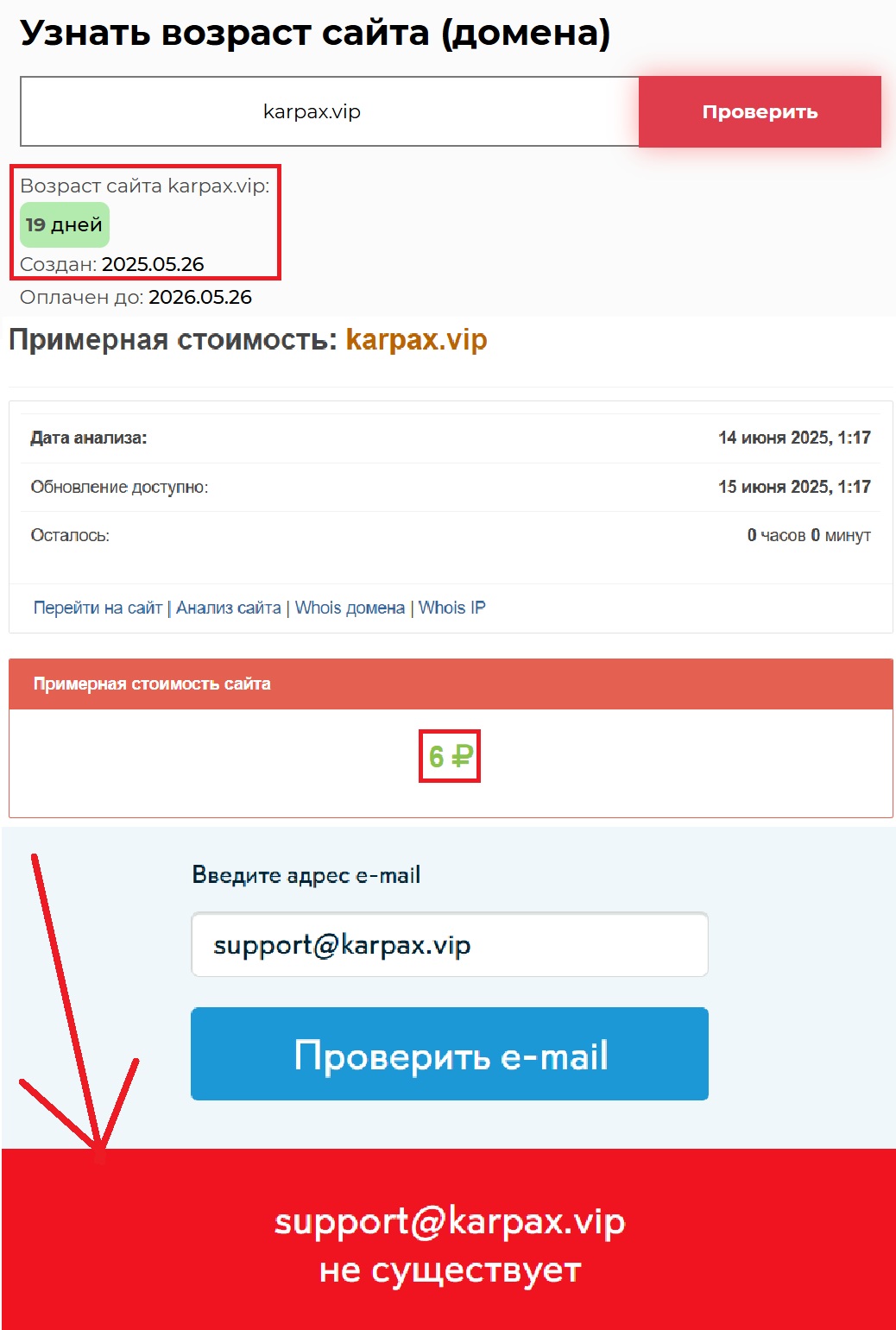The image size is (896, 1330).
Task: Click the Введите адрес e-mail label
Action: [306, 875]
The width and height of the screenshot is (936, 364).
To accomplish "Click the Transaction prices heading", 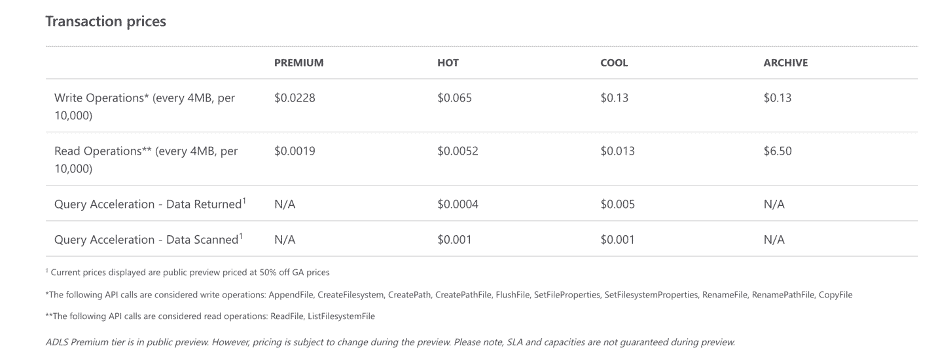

+ + + + +

● THE TASK
Beginning with the line that holds "The width and" and ending with the last line of the material above, extract every line exactly, pictures excluded.

● COMPLETED EXERCISE
The width and height of the screenshot is (936, 364).
To accomplish "Click the Transaction prices heading", 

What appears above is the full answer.